The Daily Mail (I know, I know, yawn, bore, drone)
About a week before the Elephant Man’s Dad-gate thing
started up, DLL and I were in a supermarket queue. The lady in front had a copy
of the Mail on Sunday (it being a Sunday), and I said:
“D’you know, the minute I see someone with that newspaper, I
lose all respect for them.”
“Why?”
“Because they choose to read a bunch of bigoted, racist,
hate when they could be getting a balanced view elsewhere.”
It’s the sheer lowest-common-denominator-appeal, the old-lady-at-the-bus-stop,
the white van man cutthroat tell ‘em what they want to hear pitch of the thing
I can’t stand. There’s no new information or insight or anything worthwhile in
the rag, just a reinforcement of pre-existing prejudice and irrationality.

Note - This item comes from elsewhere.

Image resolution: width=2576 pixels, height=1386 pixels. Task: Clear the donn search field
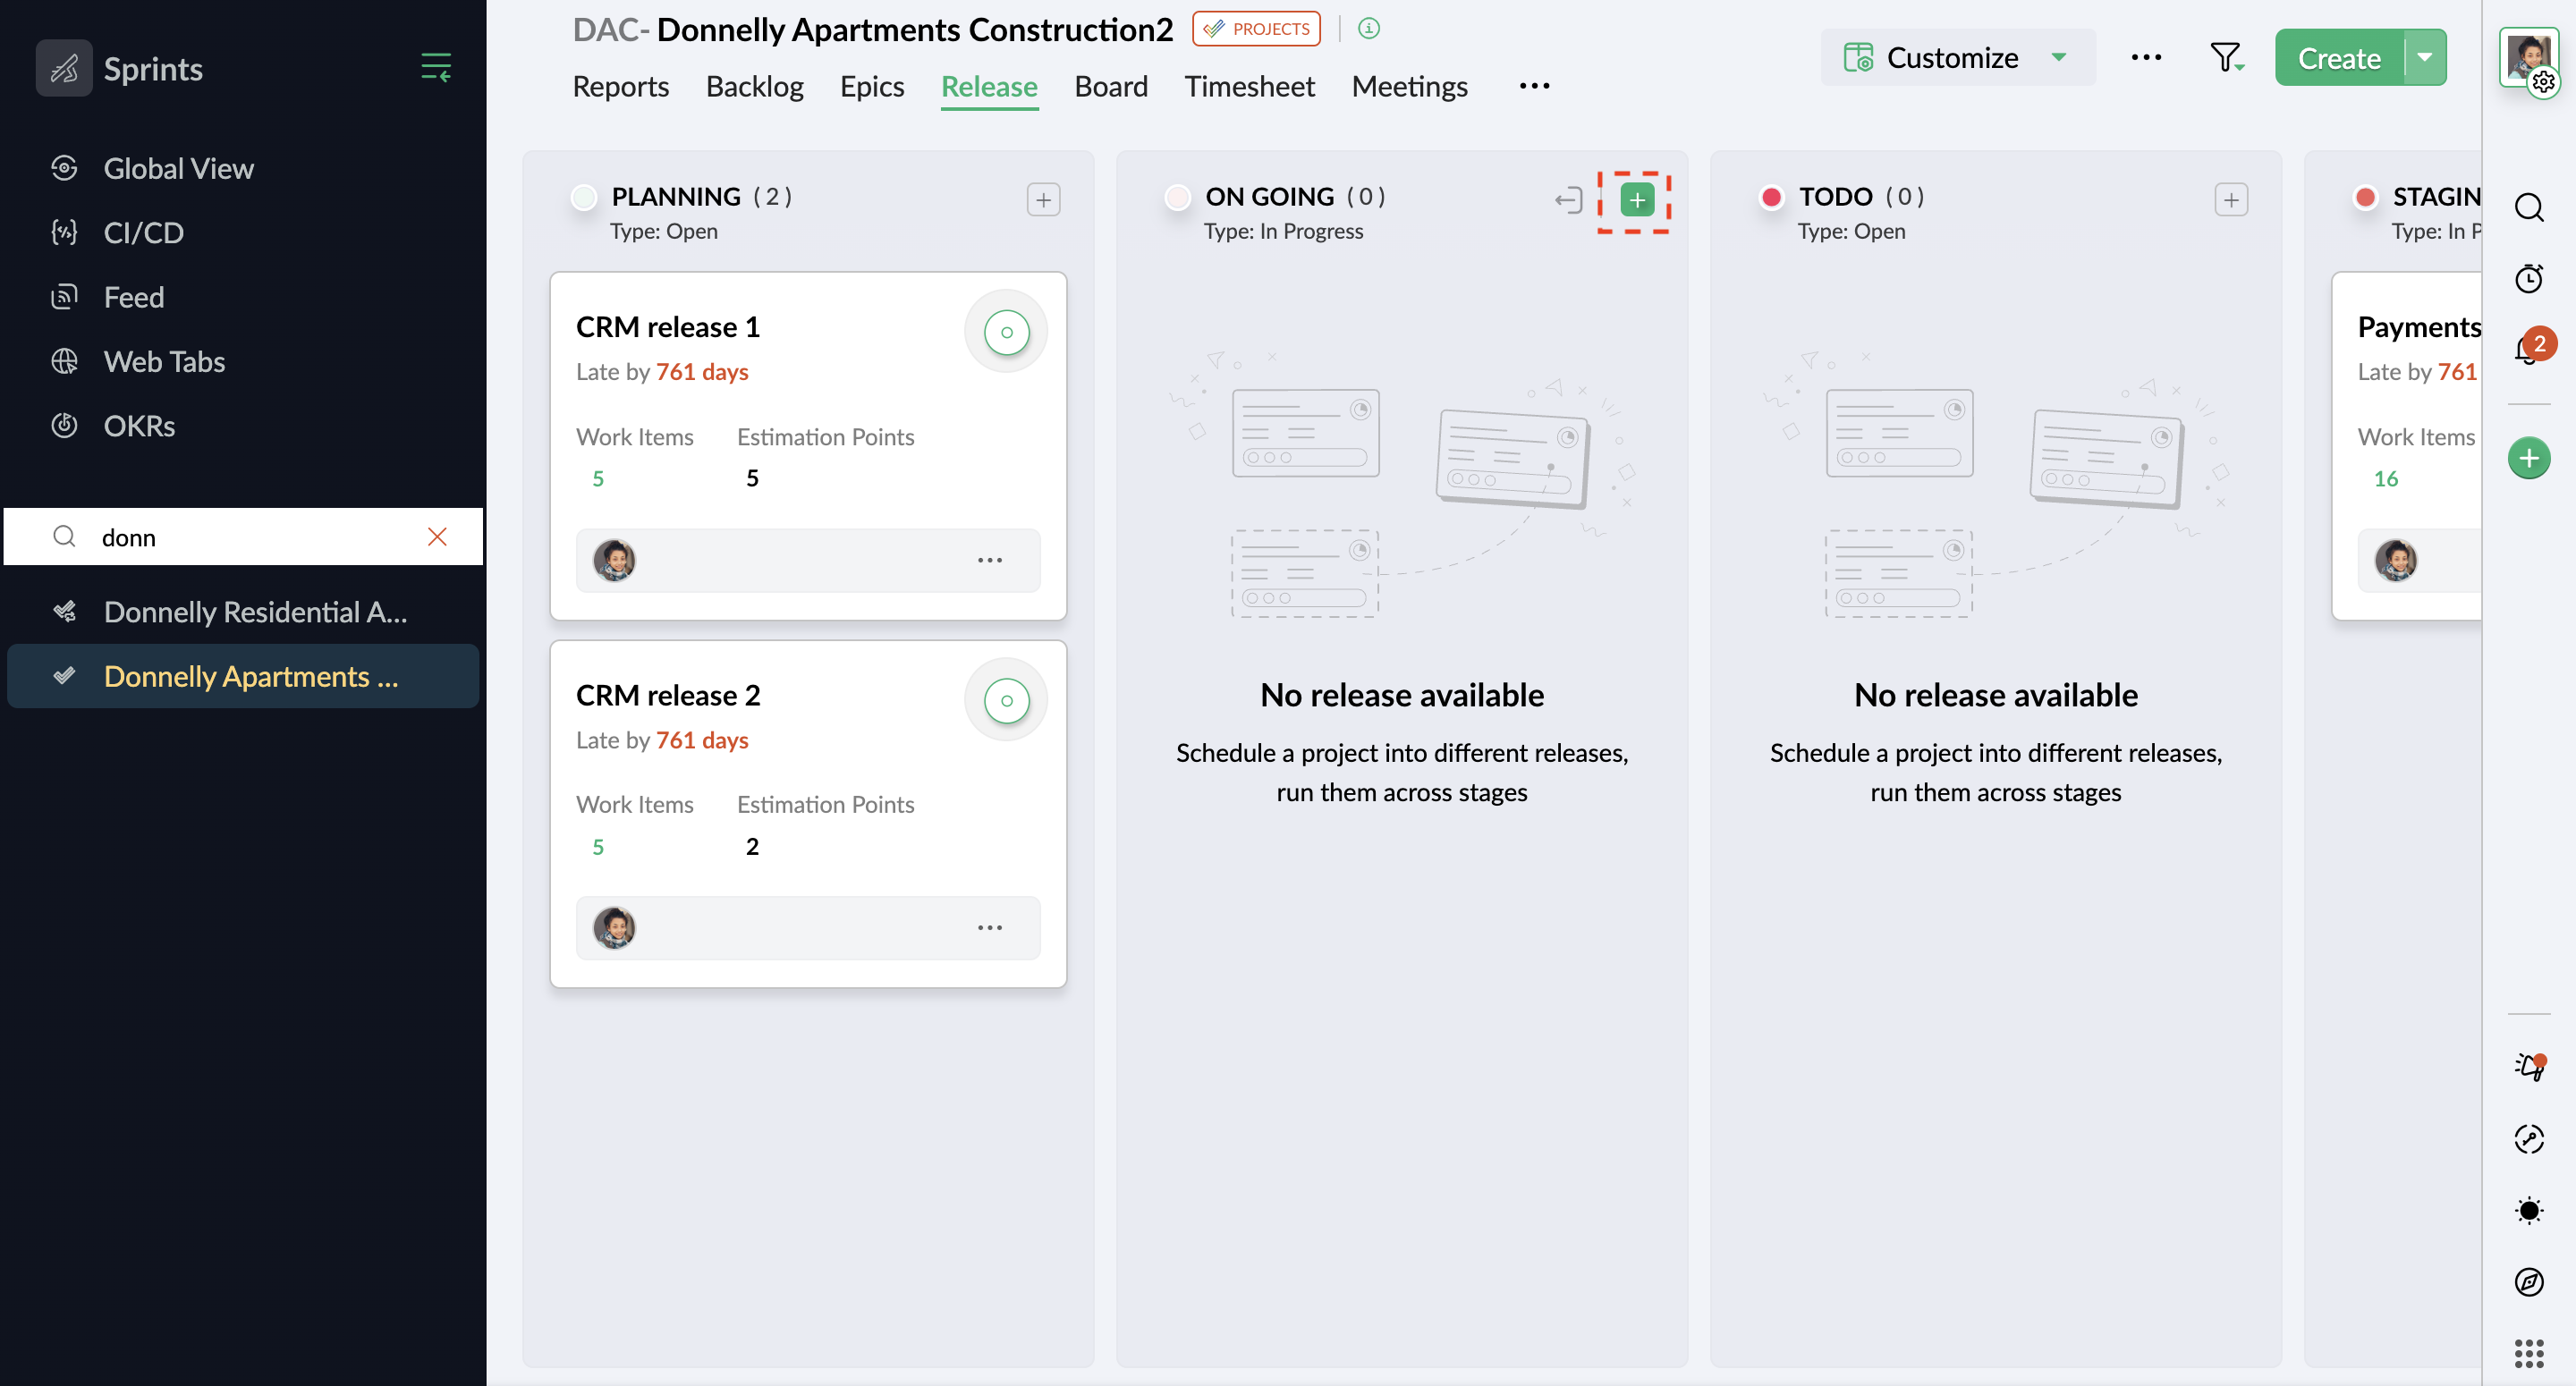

So, I’ve no problem with their guys gatecrashing a Miliband
family service. The guys that did the Watergate thing weren’t exactly operating
strictly within the rules. I want my journalists snooping and poking and
prodding about where they’re not wanted. I don’t want them poking and prodding
around celeb’s dustbins for gossip-column inches. I don’t care what’s going on
with the Cowels and the Coles and the Jordans . I do want them with their
noses into what’s going on in Westminster ,
I want them exposing overpaid civil servants pursuing their own agenda, I want
them questioning the badger cull, not rooting through protesters’ emails and
texts to try and discredit them.
I don’t want a brigade of Clarksons stating what they
consider to be the bleedin’ obvious endlessly until myth become accepted as
fact.
Real and paper heroes
However distressing the police that found the body of the
two-years dead boy found the experience, they’re not heroes.
I spent twenty years in a job where similar experiences came
too frequently. Rescue someone or something, and there’s some claim to heroism.
Get them out alive, when otherwise they wouldn’t be, and you’ve cause to
celebrate.
Lose them, and the only proper and professional reaction is
dismay, deep self-analysis, and a determination to do better. I’ve seen, and I’ve
been involved in situations where these feelings have boiled over and resulted
in on the spot recriminations, accusations and the inevitable helmet smashing
and blows being exchanged. There’s nothing heroic in too little, too late.